Ice Spice is a divisive figure in the world of rap. There are people who think her rise over the last two years is representative of all that’s wrong with rap: witness the wailing and gnashing of teeth that greeted her inclusion in Complex’s list of the 50 best New York rappers, albeit at No 50. Equally, there are people who posit her as something of a saviour figure, “a new rap star in a genre that sorely needs one”, as one recent US profile put it, citing statistics that point to “a steady decline in [rap]’s consumption”. Said figures suggested rap and R&B’s share of the US market had declined by 1.5% between 2022 and 2023, but it was still by far the biggest genre in America – no need to man the lifeboats just yet. But you can’t argue with the fact that Ice Spice (born Isis Gaston) is rap’s biggest breakout star in recent memory: feted by Taylor Swift and responsible for four US platinum singles in just over six months.
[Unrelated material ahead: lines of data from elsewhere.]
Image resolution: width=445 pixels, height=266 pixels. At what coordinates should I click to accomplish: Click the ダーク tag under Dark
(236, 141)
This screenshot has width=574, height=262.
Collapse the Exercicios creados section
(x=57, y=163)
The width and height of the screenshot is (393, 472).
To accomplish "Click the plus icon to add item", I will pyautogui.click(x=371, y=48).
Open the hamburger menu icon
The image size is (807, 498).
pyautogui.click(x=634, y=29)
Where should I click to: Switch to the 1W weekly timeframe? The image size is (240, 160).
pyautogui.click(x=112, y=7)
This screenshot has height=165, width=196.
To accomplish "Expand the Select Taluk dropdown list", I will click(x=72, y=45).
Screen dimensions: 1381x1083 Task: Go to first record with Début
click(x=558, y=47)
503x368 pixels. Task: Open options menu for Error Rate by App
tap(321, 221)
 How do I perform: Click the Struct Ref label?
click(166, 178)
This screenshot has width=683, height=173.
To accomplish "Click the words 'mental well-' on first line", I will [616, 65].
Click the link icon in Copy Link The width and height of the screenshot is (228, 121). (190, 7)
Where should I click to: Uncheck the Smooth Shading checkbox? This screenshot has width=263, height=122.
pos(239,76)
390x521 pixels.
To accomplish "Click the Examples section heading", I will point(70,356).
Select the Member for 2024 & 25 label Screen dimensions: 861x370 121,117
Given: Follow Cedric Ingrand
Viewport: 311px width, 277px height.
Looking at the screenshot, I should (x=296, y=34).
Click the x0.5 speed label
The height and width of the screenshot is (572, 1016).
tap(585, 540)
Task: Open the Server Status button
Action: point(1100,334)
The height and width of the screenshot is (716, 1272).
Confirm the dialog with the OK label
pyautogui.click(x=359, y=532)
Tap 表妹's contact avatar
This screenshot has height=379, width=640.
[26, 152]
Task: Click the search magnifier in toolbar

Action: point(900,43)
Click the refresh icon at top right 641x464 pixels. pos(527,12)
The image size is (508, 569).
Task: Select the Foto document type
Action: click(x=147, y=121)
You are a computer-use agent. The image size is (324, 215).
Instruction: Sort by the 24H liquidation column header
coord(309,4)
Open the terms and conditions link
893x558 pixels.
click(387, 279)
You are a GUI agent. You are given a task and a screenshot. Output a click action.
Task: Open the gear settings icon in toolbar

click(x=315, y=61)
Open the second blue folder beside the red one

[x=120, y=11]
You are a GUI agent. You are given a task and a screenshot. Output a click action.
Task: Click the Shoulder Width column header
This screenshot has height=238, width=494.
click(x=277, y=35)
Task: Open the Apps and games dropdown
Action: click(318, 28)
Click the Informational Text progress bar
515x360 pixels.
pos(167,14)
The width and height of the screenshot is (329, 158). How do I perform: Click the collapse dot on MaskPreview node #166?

Then there are the lyrics. You could decry them as disjointed and insubstantial, but that seems to be the point. “I wouldn’t consider myself a lyricist,” she has said, explaining that she never writes anything: she freestyles over the beat, then stitches together the most striking, “super simple” lines. Accordingly, her success isn’t founded on the deftness of her thought-provoking turn of phrase or the depth of what she has to say, but on her ability to create snappy lines that go viral: “She a baddie with her baddie friend”; “You thought I was feeling you?”. The word “Munch” is both the title of her breakthrough single and a swiftly adopted slang term for a largely useless man. Sometimes her lyrics cut out the middleman and simply adopt existing memes: Think U the Shit (Fart) comes from a years-old viral image of Super Mario smoking a joint with the caption: “Bitches be thinking they the shit, but they ain’t even the fart.”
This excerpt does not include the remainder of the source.